Minchen redet immer seltener von seinen Ausreiseplänen, es sah eine Weile so aus, als würde er den Antrag eher stellen als ich. Nun wird es grün in dem Park, der sein Haus umgibt, der Blick auf den See stimmt versöhnlich und läßt in diesen wärmeren Tagen öfter darüber nachdenken, ob es je im Leben noch einmal einen solchen Schwanensee hinter dem Haus geben wird.
Beim Abschied wird laut Mut zugesprochen und laut gelacht, aber das klingt alles nicht gut.
Abends besuchen uns die Nachbarn Pröbrock, wir sehen uns gemeinsam den sowjetischen Film »Die Prämie« an. Ach, hätte es je in der Sowjetunion eine Brigade gegeben, die ihre Jahresprämie ablehnt, weil sie sich selbst das Geld durch eine kriminelle Planmanipulation zugeschanzt hat. Ein schöner Märchenfilm. Soll man Hoffnung daraus schöpfen, daß er überhaupt gedreht und aufgeführt werden konnte? Soll man mutlos darüber werden, daß es einen solchen entblößenden Film in der DDR nie gegeben hat?
23. April 1977, Samstag
Den ganzen Tag Besuch, den ganzen Tag Kondulationen. Während der freien Augenblicke Koffer gepackt. Am Abend den Doktor Meinhard Lüning und seine Frau, die Schauspielerin Barbara Dittus, besucht, die auf der Liste steht. Sie würde lieber heute als morgen gehen. Er wird bleiben.

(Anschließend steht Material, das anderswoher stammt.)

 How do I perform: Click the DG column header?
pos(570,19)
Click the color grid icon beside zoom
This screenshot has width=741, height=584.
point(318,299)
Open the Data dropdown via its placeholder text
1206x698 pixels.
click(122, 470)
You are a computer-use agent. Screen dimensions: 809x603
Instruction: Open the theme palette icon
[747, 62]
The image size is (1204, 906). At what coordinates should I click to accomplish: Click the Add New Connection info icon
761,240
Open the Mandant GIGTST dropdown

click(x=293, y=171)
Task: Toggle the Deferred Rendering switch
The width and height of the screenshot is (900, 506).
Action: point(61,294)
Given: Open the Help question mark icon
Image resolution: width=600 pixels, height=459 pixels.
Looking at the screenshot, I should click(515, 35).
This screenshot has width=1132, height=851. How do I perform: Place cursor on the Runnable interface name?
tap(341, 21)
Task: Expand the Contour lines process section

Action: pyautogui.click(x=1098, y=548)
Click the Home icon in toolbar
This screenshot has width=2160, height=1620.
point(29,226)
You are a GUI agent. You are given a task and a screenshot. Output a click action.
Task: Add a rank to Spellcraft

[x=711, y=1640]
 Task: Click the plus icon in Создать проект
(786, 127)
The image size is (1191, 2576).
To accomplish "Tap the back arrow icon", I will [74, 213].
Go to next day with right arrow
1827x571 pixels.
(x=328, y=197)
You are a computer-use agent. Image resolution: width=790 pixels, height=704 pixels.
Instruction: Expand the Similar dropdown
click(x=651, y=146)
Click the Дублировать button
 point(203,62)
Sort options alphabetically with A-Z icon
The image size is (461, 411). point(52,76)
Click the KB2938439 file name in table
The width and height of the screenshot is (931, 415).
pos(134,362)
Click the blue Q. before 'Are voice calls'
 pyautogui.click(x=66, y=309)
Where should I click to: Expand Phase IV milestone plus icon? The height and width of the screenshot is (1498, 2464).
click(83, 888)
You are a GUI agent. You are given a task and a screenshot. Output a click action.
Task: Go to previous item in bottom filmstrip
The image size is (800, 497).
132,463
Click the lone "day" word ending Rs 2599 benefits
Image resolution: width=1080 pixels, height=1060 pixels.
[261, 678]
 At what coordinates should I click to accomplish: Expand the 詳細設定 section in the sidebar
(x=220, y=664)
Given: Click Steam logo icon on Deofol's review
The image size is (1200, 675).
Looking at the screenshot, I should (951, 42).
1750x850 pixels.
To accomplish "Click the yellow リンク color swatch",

Er war immer lieb zur DDR, die DDR war immer lieb zu ihm.
24. April 1977, Sonntag
Ich gehe noch einmal durch das ganze Haus, fange oben auf dem Dachboden an. Da sind die Balken, frisch bebeilt und durch und durch mit Gift getränkt, hundert Jahre holzbockfrei. Die Dachziegel heißen Biberschwänze. Wie ich das Wunder fertiggebracht habe, sie zu ergattern, habe ich vergessen. Ich klettere durch die neue Luke auf das Dach, die Laufplanken neu, die Kaminköpfe neu, mit Kupferblech umschlagen, alle Dachrinnen Kupfer, einen Millimeter stark, dünneres Blech gab’s nicht, alle Dachgauben, die Ochsenaugen und alle Abwässerungen Kupfer. Es ist windig und regnerisch heute. Auf dem Dachboden liegt ein ausgestopfter Braunbär, Geschenk einer Potsdamer Dame, die nach dem Westen gegangen ist. Seine Glasaugen sehen mich im Halbdunkel gutmütig an. »Dich werde ich wohl hier liegen lassen, mein Freund«, höre ich mich sagen. Im oberen Stockwerk der lange Korridor, an dem jedes Kind ein Zimmer hat, da ist die Bude von Daniel, das aufgeräumte Zimmer von Josephine mit verspiegelten eingebauten Schränken und die kleine Kammer von Stephanie mit eigenem kleinen Klosett. Ganz hinten das verwinkelte Stübchen für Gäste, vorn an der Treppe das Schlafzimmer mit nie benutztem Speiseaufzug und großem Balkon, daneben das Badezimmer. Wegen des Badezimmers habe ich mich einst in die Ruine verliebt. Es ist ganz mit hellem Marmor ausgekleidet, die großen Platten schwarz abgesetzt, auch die doppelt große Wanne ist eingefaßt, ebenso die Nische für das Bidet und die Dusche. Das ovale Waschbecken ist aus feinstem Carrara-Marmor und alle Armaturen alt, gediegen, hochherrschaftlich. Ein solches Badezimmer sieht man manchmal in Hollywoodfilmen der 30er Jahre, wenn es die Schauspieler anders nicht geschafft hätten, Millionäre darzustellen.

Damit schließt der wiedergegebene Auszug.